Result (b) seems to make more sense, but violates the "rules."

Results (c) and (d) violate some of the "rules" and also seem meaningless.

Now there are two types of grammarians, the rule-governed one and the free-thinker. Even the free-thinker is not quite free in his/her thinking. We all are contaminated by the rules we had to learn when we were young, and we all are prepared to ignore the rules once in a while, the free-thinker more so, the rule-abiding citizen less so.

Which means to say we try to save a sentence, even if it violates a rule or two or doesn’t make sense–as long as there is the slightest chance for it.

We do this

(a)

by bending the rules a little, e.g. by creating exceptions to a rule (no backshift with eternal truths),

or  
(b) by re-discovering communication, i.e. we take our dead sentence pairs and try to build possible communication situations around them.

Either way works only so far.

Let me give two illustrations.

(a) The case of the missing backshift

Advertisement in the (British) Observer (7.3.74):

I TOLD my solicitor I WANT to help old people—and he showed me how to multiply my help twenty-fold ... You SAID your help IS BEING MULTIPLIED. How?

Len Deighton, Funeral in Berlin (1964):

I TOLD you I’VE BEEN PLANNING this for fifteen years.

Herald Tribune (2.11.72):

Senator Mansfield SAID that he INTENDS to keep his post as Senate majority leader.

None of these items refer to eternal truths, and still the writers do not use backshift.
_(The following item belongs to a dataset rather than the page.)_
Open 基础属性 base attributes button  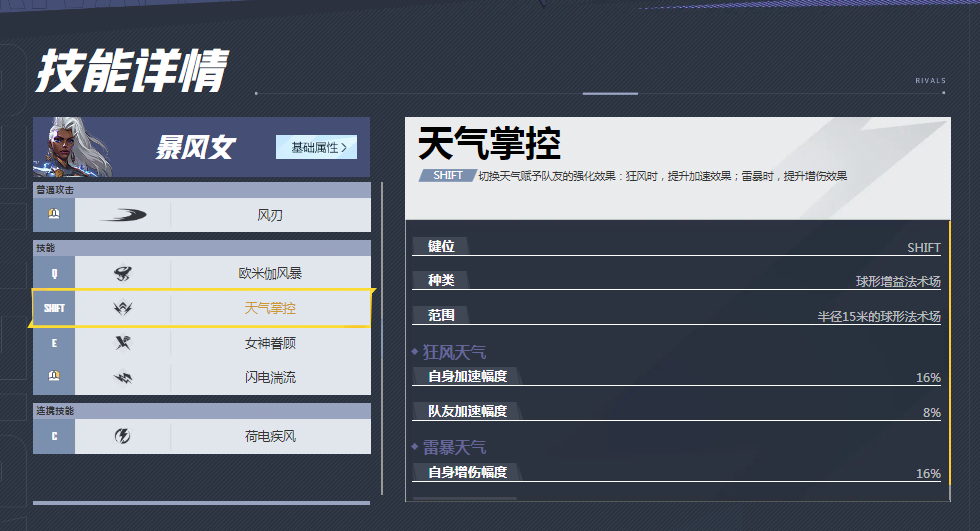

More exceptions will have to be described by the grammarian, and so many grammarians do, until there are more exceptions than rules. Which is rather impractical.

(b) Rachel’s "rescue" operation

Rachel, in order to "save" the two transformations sent in by Orlando Carranza, creates the following communication situation:

SPEECH SITUATION A
speaker A: unknown
hearer A: non-existent
language form A:

I said Paul went to the movies yesterday
I said Paul had gone to the movies yesterday
place of speech situation A: unknown
time: 11:00 a.m.

REFERENCE SITUATION A

Communication situation A

Speech situation B
speaker B: (same as speaker A) unknown
hearer B: non-existent
language form B: Paul went to the movies yesterday
place of speech situation B: unknown
time: unknown

Reference situation B
Actor: Paul
Action: going to the cinema to watch a film
place: unknown
time: one day before speech situation B ("yesterday")

Most elements of the communication situation are unknown or missing, in fact, Rachel has only invented the time of speech situation A (11 o’clock). The time of reference situation B is concluded from what the unknown speaker A is supposed to be saying (yesterday).

What are the results of the rescue operation?

(a) I said Paul went to the movies yesterday.

Speaker A says at 11 o’clock that she said before 11 o’clock, but on the same day, "Paul went to the movies yesterday." This makes good sense, although, of course, we have no idea why on earth the speaker would report on her own communication situation in the first place.

(b) I said Paul had gone to the movies yesterday.

Now this wording does not make any sense to me. There is nothing in reference situation B that gives us any hint that something else happened after Paul left for the cinema.

Rachel tries to solve this problem by introducing the idea of formal and informal language. I myself don’t think that the sentence can be rescued by calling it formal. I rather think that Rachel subjects herself here to the rule-abiding one of the two souls that dwell in her breast (goodness).

The trick of inventing a communication situation around dead sentences is complicated and rather confusing, because the communication situations which we are able to imagine are no more than fleshless skeletons with lots of missing bones, which can never come alive, nor will they make made-up plastic sentences come alive.

If we really want to understand reported communication, we should deal with living communication situations and living sentences. If we do so, i.e., if we study reported "speech" where it is actually used, we will see that the FORMAL rules we were taught are utter nonsense and can even lead to misunderstandings. Not that there are no rules, there are rules galore for the rule-greedy, but they are universal rules that apply to all communication situations not just to those that contain an embedded communication situation, i.e. what we call reported "speech."